No Proof Any environmental claim that cannot be substantiated by easily accessible supporting information, or by a third-party certification. For example, household lights that advertise energy efficiency without supporting evidence or certification.
Vagueness Claims that are poorly defined or too broad, causing the real meaning to be misunderstood by the consumer. For example, the claim all natural. Arsenic, uranium, mercury and formaldehyde are all natural and all are poisonous.
Irrelevance An environmental claim that may be truthful but is unimportant and unhelpful for consumers looking for environmentally friendly products. The most used example is the chlorofluorocarbons (CFC) claim, CFC-free. Since CFCs have been banned for nearly thirty years, no products use it in manufacturing anymore.
Fibbing Making environmental claims that are false. For example, a caulking product that claims to be Energy Star-rated but the official Energy Star website suggests this is false.
Lesser of Two Evils When environmental qualifiers such as “organic” or “green” are placed on products in which the entire product category is of questionable environmental value, for example, organic cigarettes.
Look for and ask for eco-labels These labels are one of the most useful tools available to consumers. According to TerraChoice, independent third party labels like EcoLogo and Green Seal develop standards for environmental leadership in an open, transparent consensus-base process that considers multiple environmental issues throughout a product’s lifecycle.
Look for further information Transparent green marketing will help consumers explore claims and find more information through company websites, third-party certifiers and toll-free numbers.
Evaluate environmental claims in advertising and on product labels Consumers should look for specific information. Determine whether the claims apply to the product, the packaging, or both. Is the claim important and relevant to the product?

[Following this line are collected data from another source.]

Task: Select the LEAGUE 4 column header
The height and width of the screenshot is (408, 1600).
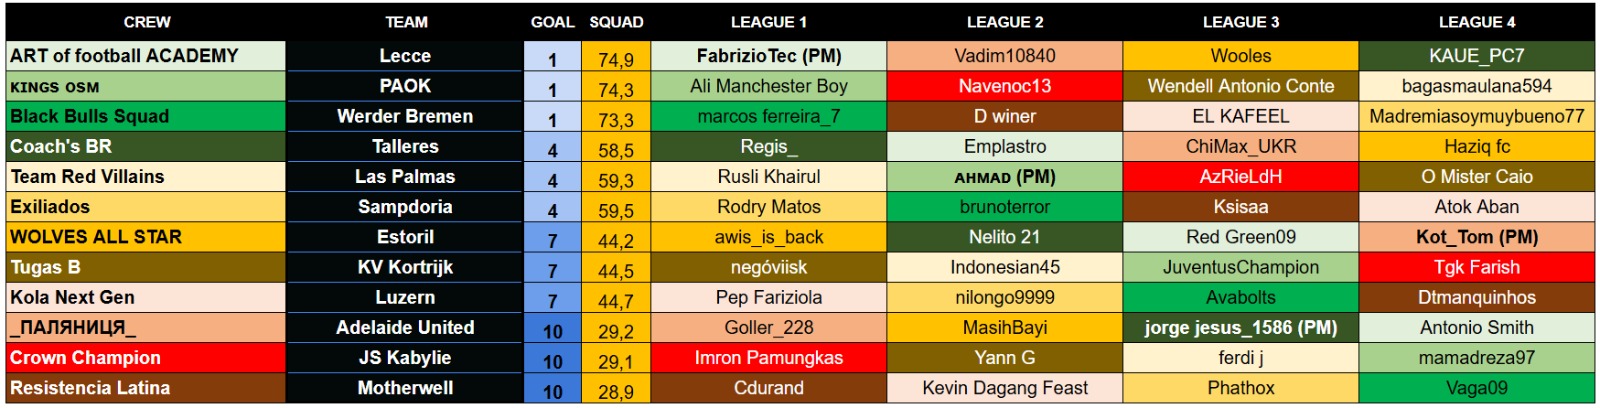Action: pos(1476,22)
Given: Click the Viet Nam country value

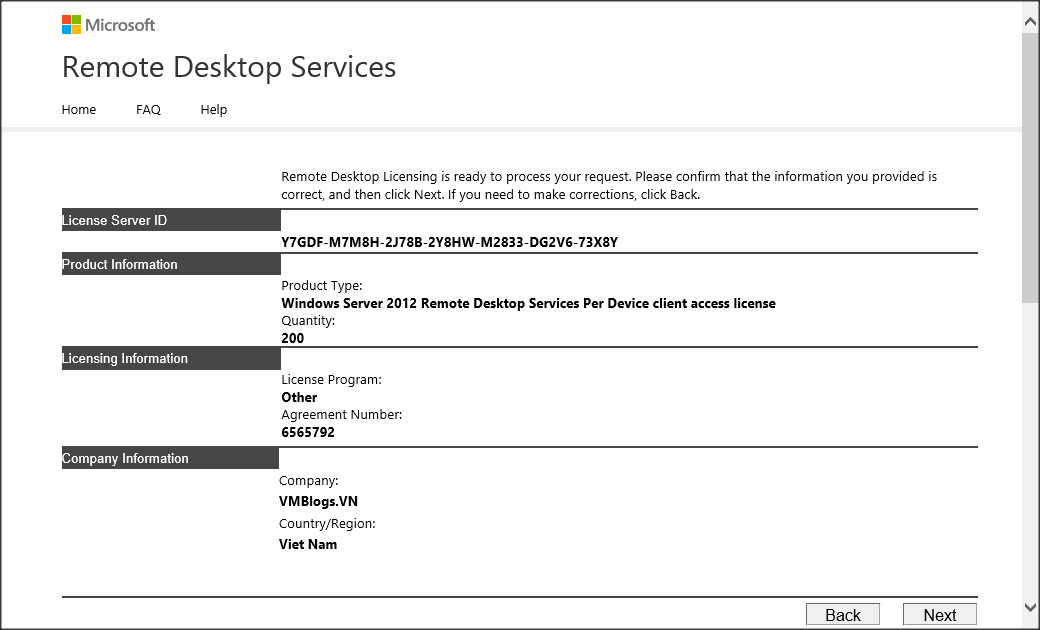Looking at the screenshot, I should click(x=308, y=545).
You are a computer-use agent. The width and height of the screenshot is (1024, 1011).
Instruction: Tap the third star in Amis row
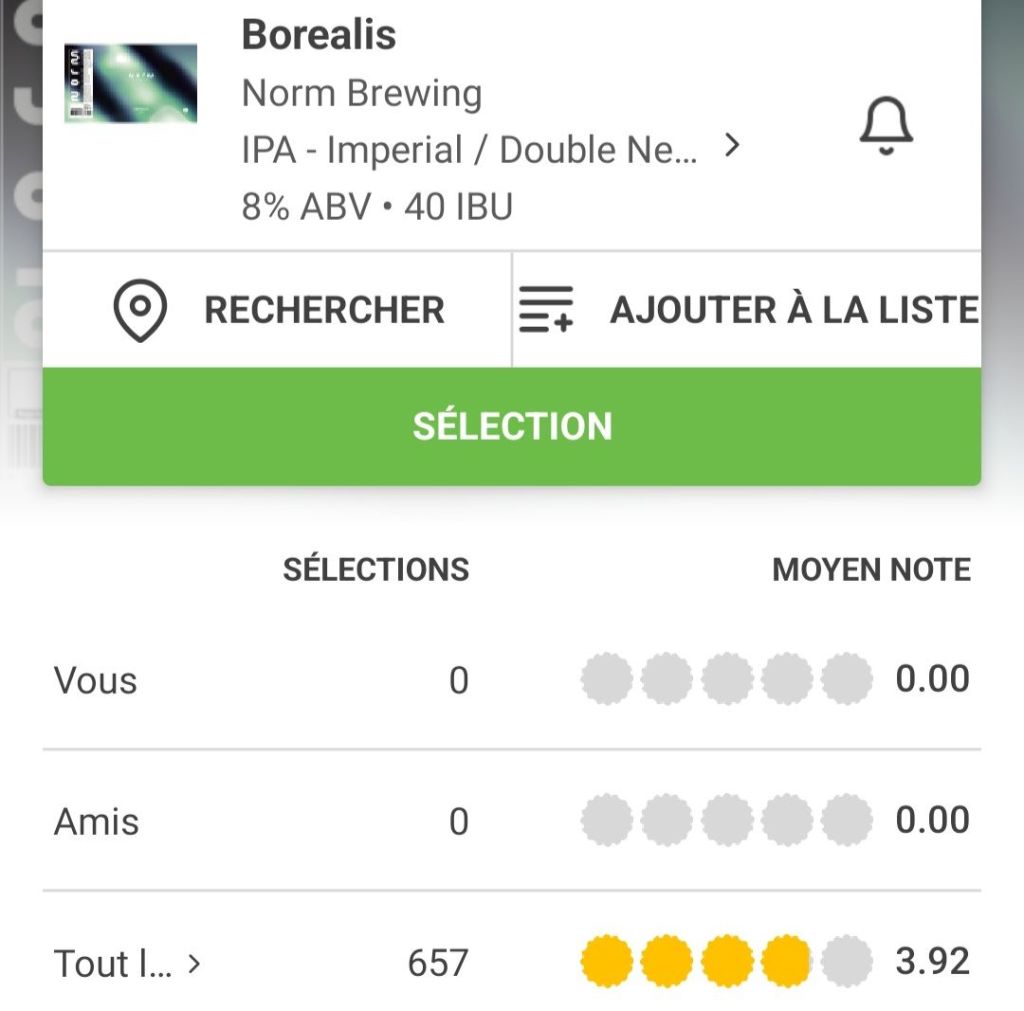coord(727,821)
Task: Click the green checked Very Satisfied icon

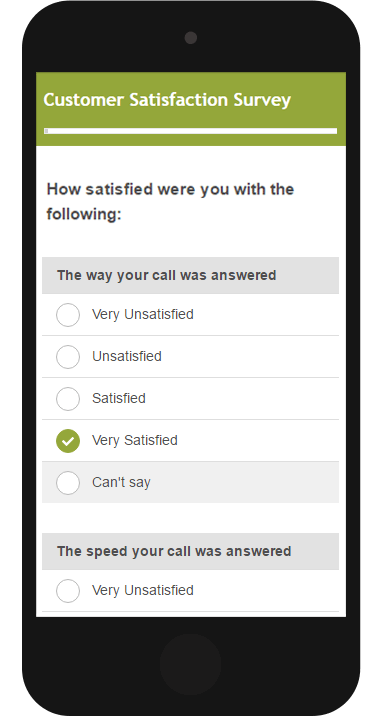Action: (68, 441)
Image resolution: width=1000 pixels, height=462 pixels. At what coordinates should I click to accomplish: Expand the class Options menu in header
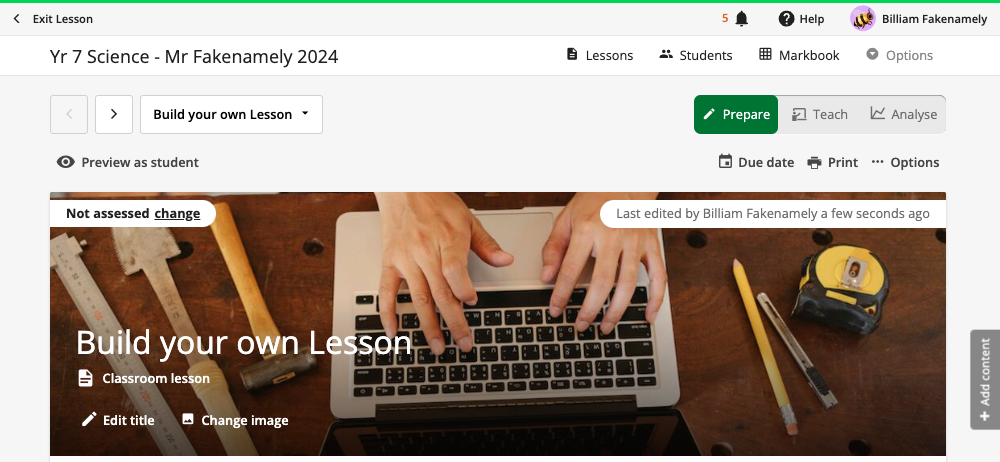899,56
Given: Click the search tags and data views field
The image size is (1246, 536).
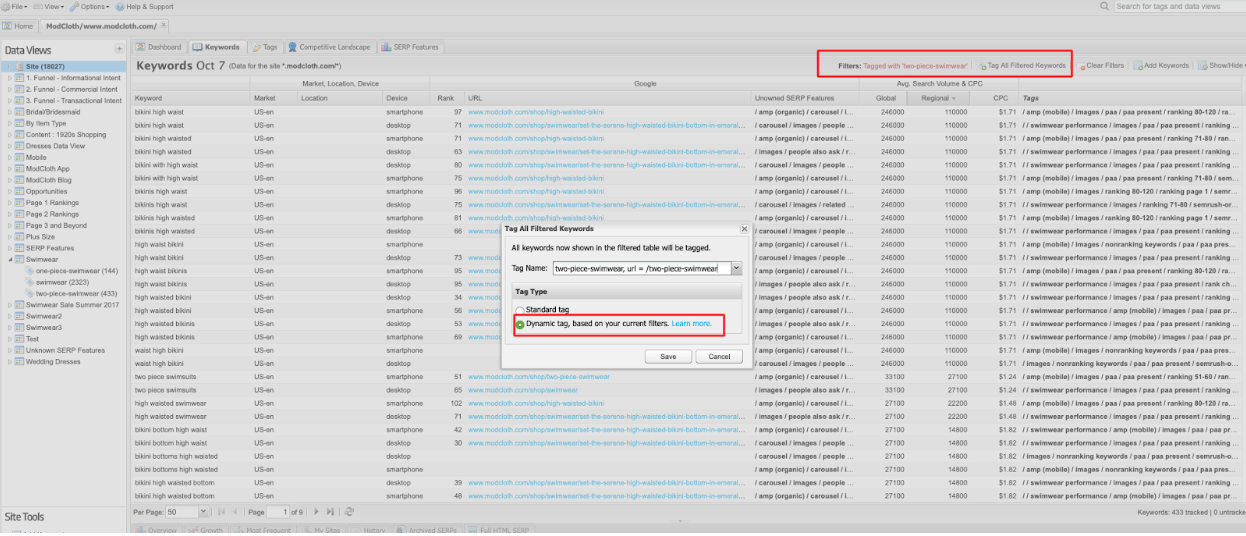Looking at the screenshot, I should pos(1175,6).
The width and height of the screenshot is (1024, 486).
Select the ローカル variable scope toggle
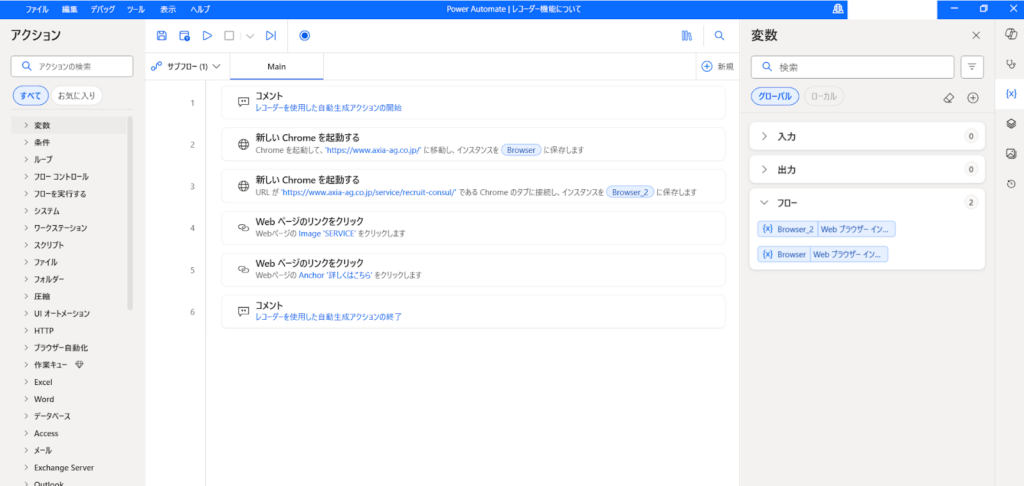[824, 97]
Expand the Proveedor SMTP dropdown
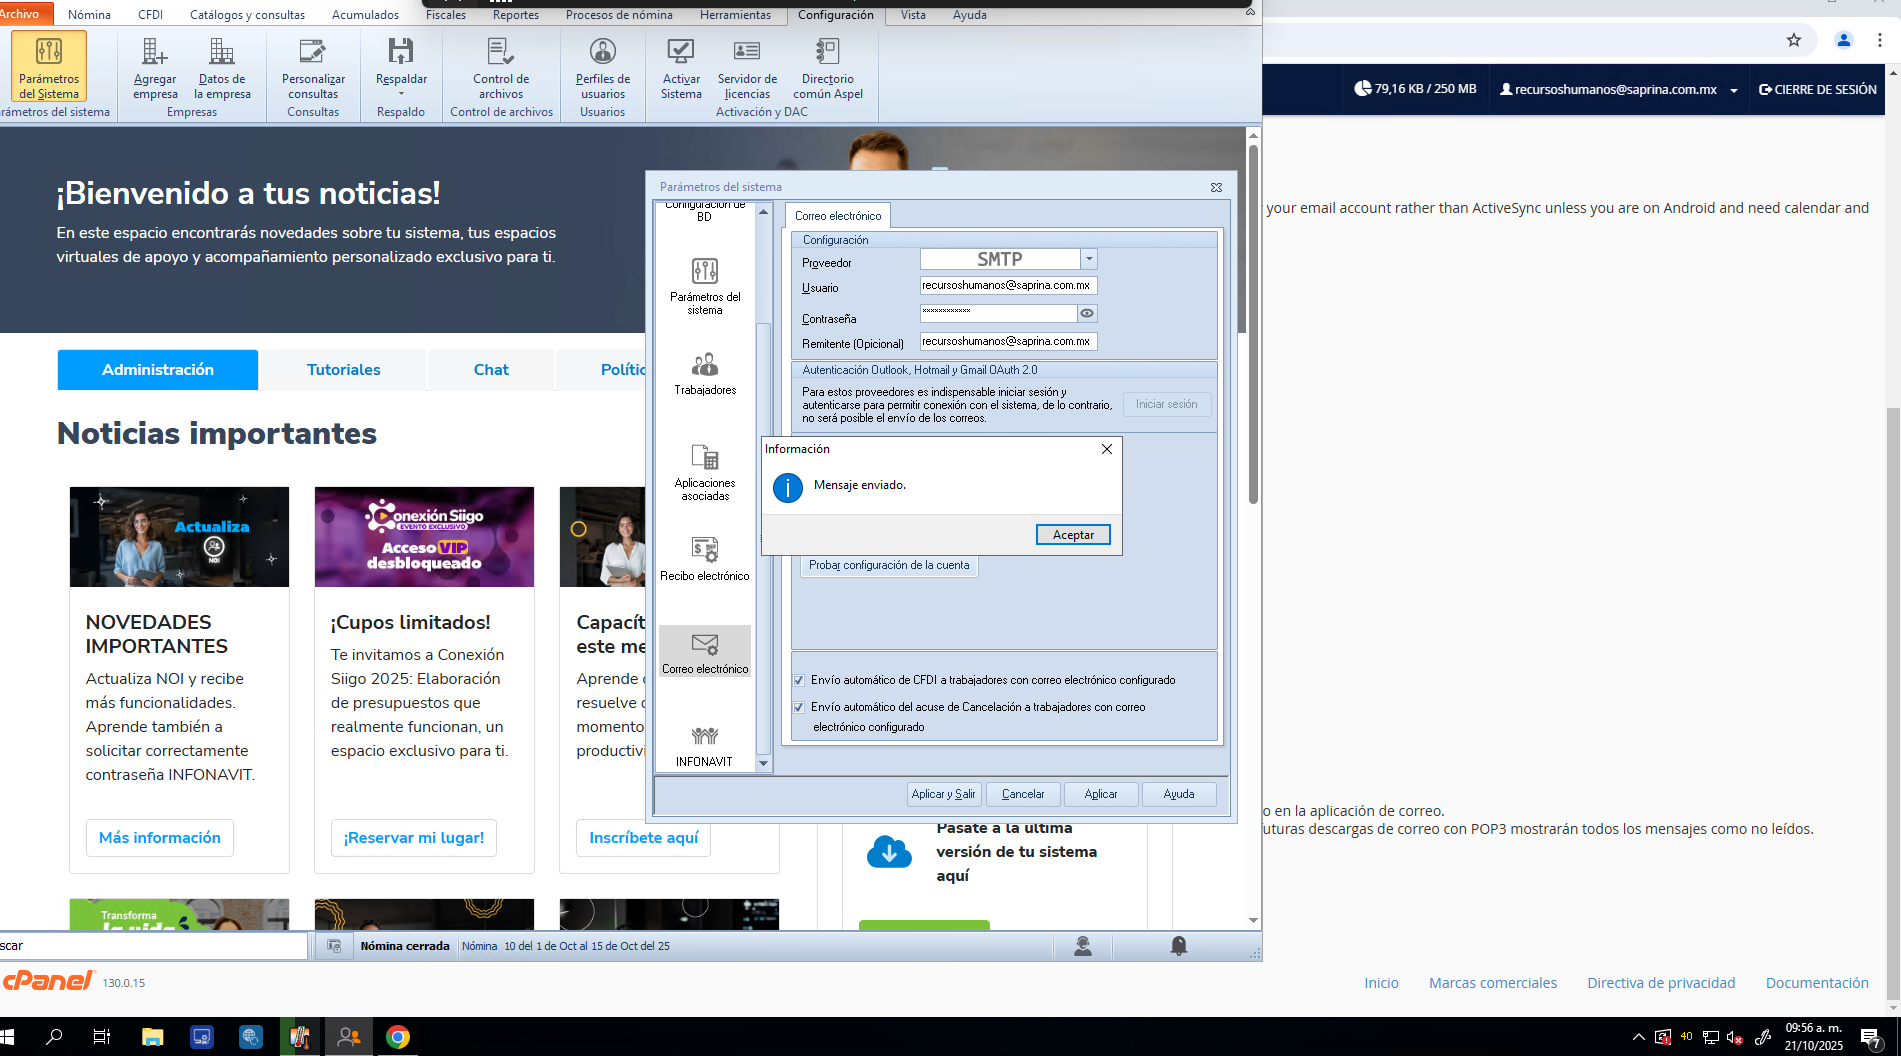 (x=1089, y=259)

There are an increasing number of resources available to assist consumers in deciphering green advertising and marketing. Here are just a few.
EcoLogo The EcoLogo website includes over 120 environmental standards and almost 7,000 certified products.
Green Seal An independent nonprofit with over 20 years’ experience in certifying products and services that are greener and healthier.
Greenerchoices Launched by the Consumers Union, the non-profit publisher of Consumer Reports,Greenerchoices.org was created to inform, engage, and empower consumers about environmentally-friendly products and practices, includes buying guides, tools and an eco-labels center.
The Green Guides The FTC publishes a series of marketing guidelines called the Green Guides created to protect consumers and help businesses better align their product claims with consumer expectations.
The ultimate goal: Consume less of our non-renewable resources
As consumers begin to demand more information about the products they purchase, organizations and marketers presenting full disclosure have the opportunity to help make consumers agents for change, “small, gradual changes that, when multiplied by millions,” according to author Daniel Goleman, “will ripple through the industrial enterprise, from manufacturing and design, through supply chains and transport, to the distant ends of consumption.”
And, according to Christopher Flavin, President of the Worldwatch Institute, “In the long run, it will become apparent that achieving generally accepted goals—meeting basic human needs, improving human health, and supporting a natural world that can sustain us—will require that we control consumption rather than allow consumption to control us.”